Smart marketers will recognize this Howard Zinn Effect occurring in consumer tastes. Smart marketers will start telling brand stories that exalt social responsibility and deny the supremacy of the almighty dollar, stories that illuminate the intrinsic value of transparency and avoid any hint of manipulation or "selling," and stories that challenge the status quo. Smart marketers will recognize that consumers will soon demand brand stories that, above all else, raise people above commerce.

The Apex of the Revolution


Consumers are at the threshold of a market revolution, and smart marketers must stop marketing to the movement and realize that now the movement is the market.

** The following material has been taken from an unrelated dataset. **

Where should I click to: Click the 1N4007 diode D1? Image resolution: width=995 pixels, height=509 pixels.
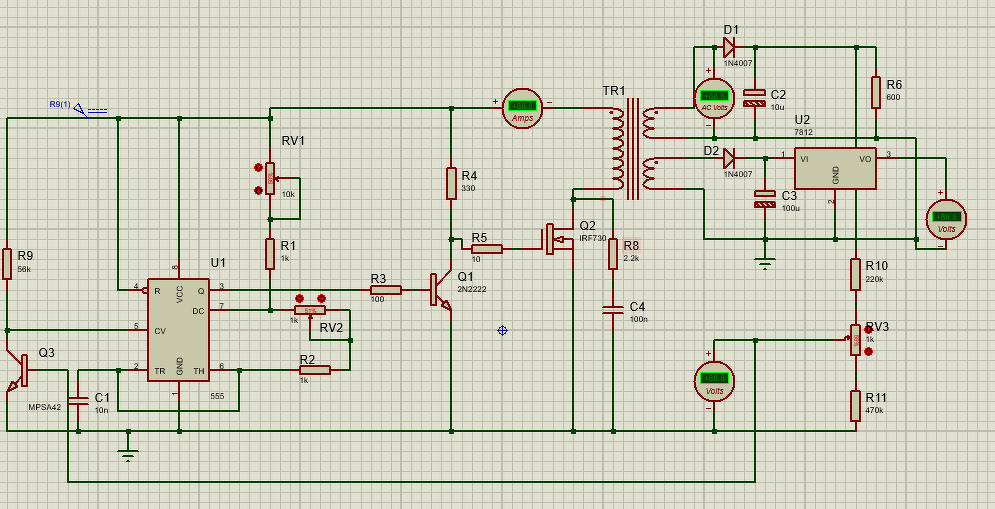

All of the above leads to a primary, consequential conclusion: Among consumers, there is a revolution brewing. The core emotional strategy successfully employed by the marketers of Rise of the Planet of the Apes is this simple tagline: “Evolution Becomes Revolution.” Judging from ticket sales, this emotion resonates with consumers today, who live in a country where 90% of the wealth is controlled by 1% of the population, the economy is in the proverbial can, and most mothers can’t afford the medical care their children need. Is it any wonder that consumers en masse have grown tired of evolutionary messages and are connecting with messages of revolution?

Much has evolved recently in a short period of time concerning consumer psychographics and therefore marketing strategy. The advent of emotional marketing and cause marketing are examples. But now, consumers are not satisfied by offsetting their complicity in the status quo. They want to change the status quo, and they are developing a taste for brands whose stories don’t merely mention the greater good, but are built upon it, TOMS Shoes and Eyewear being a shining example.

So, what does this mean for marketers? Just as in Rise of the Planet of the Apes, the primary emotional driver is a combination of the audience knowing the apes will rebel and wanting them to do it, so, too, will smart marketers realize that successful brands will soon have to tell stories that know change is coming and are eager to be a part of it.

It is no longer enough for brands to market to the movement. They must become the movement. Any brands that fail to tell their stories from the frontlines will risk becoming irrelevant.

Duke Greenhill is the founder and CEO of Greenhill+Partners.